Multiplication and division are more complicated, e.g.
```
div a ; eax = (edx:eax)/a ; edx = edx:eax % a
```
Move instructions can also have a memory address as target,
but not as both source and target.
```
mov [ebp - 12], eax
```
Labels and jumps are as in JVM, e.g.
```
cmp eax, ebx ; compare eax with ebx
jge Label ; if eax >= ebx, jump to Label
```
#NEW
===Example===
Source code
```
int i = 3 ;
while(i < 17) {
i = i + 2 ;
}
int j = i ;
```
Compiled code
```
mov [ebp - 8], 3 ; i -> [ebp - 8], i = 3
mov eax, [ebp - 8] ; eax = i
Test:
mov ebx, 17 ; ebx = 17
cmp eax, ebx ; cmp i 17
jge End
add eax, 2 ; eax = i = i + 2
jmp Test
End:
mov [ebp - 12], eax ; j -> [ebp - 12], j = i
mov [ebp - 8], eax ; save i in memory
```
Notice optimization: ``i`` is only in a register during the loop.
#NEW
===Compiling to native code===
Compilation schemes are similar to JVM.
Typically not directly to native code, but to
**intermediate code** with infinitely many
**virtual registers**.
**2-address code** is similar to x86: one target and one source register.

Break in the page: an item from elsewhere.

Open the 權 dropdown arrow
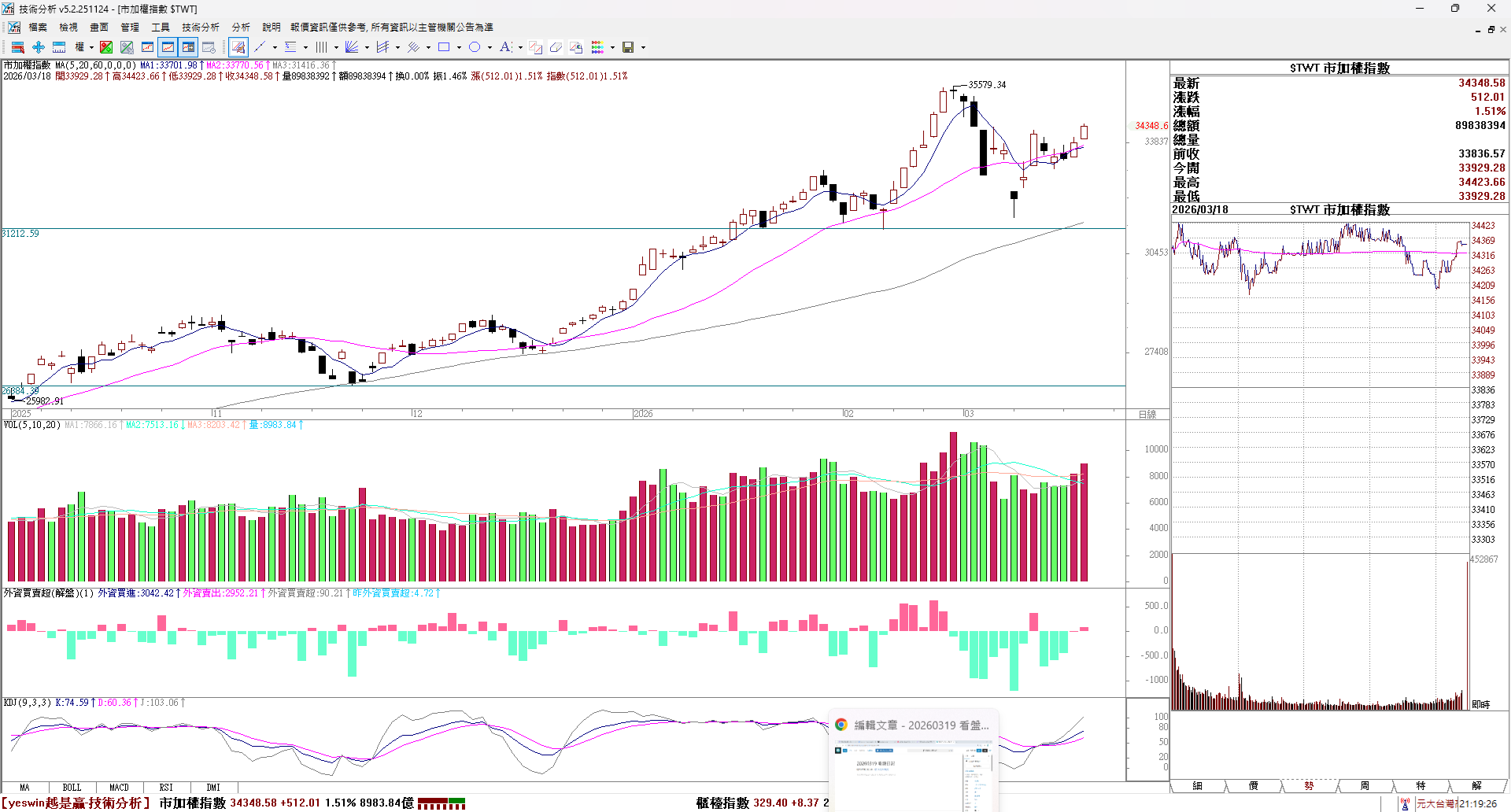 pos(91,47)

The scheme returns a register where the value is found.
```
compile (exp1 + exp2) =
r1 := compile exp1
r2 := compile exp2
emit (r1 += r2)
return r1
```
But often the intermediate language is
**3-address code**, with two source registers.
```
compile (exp1 + exp2) =
r0 := newReg
r1 := compile exp1
r2 := compile exp2
emit (r0 = r1 + r2)
return r0
```
#NEW
==Register allocation==
The step from infinitely many virtual registers to the
limited number of a machine is called register allocation.
Main constraint: variables that are **live** at the same
time cannot be kept in the same register.
Example: how many registers are needed for ``x, y, x``?
```
int x = 1 ; // x alive
int y = 2 ; // x,y alive
printInt(y) ; // x,y alive
int z = 3 ; // x, z alive
printInt(x + z) ; // x, z alive
```
Answer: two, because ``y`` and ``z`` can be kept in the same
register.
#NEW
==Assembling for Intel X86==
Excellent free book:
[A Tutorial on PC assembly http://www.drpaulcarter.com/pcasm/]
by Paul Carter.
The book uses NASM, Net-Wide Assembler, also available
through the book web page.
The result of compilation is first assembled and then
**linked**.
```
compile Foo.cc -- generate assembler
nasm -f elf Foo.asm -- assemble to object file
gcc -o Foo driver.o Foo.o asm_io.o -- link to executable
```
The linker combines object files and resolves names in them.
**Dynamic linking**: some names are only linked at runtime.
This makes it possible to have library code in one
location, instead of being copied to all applications.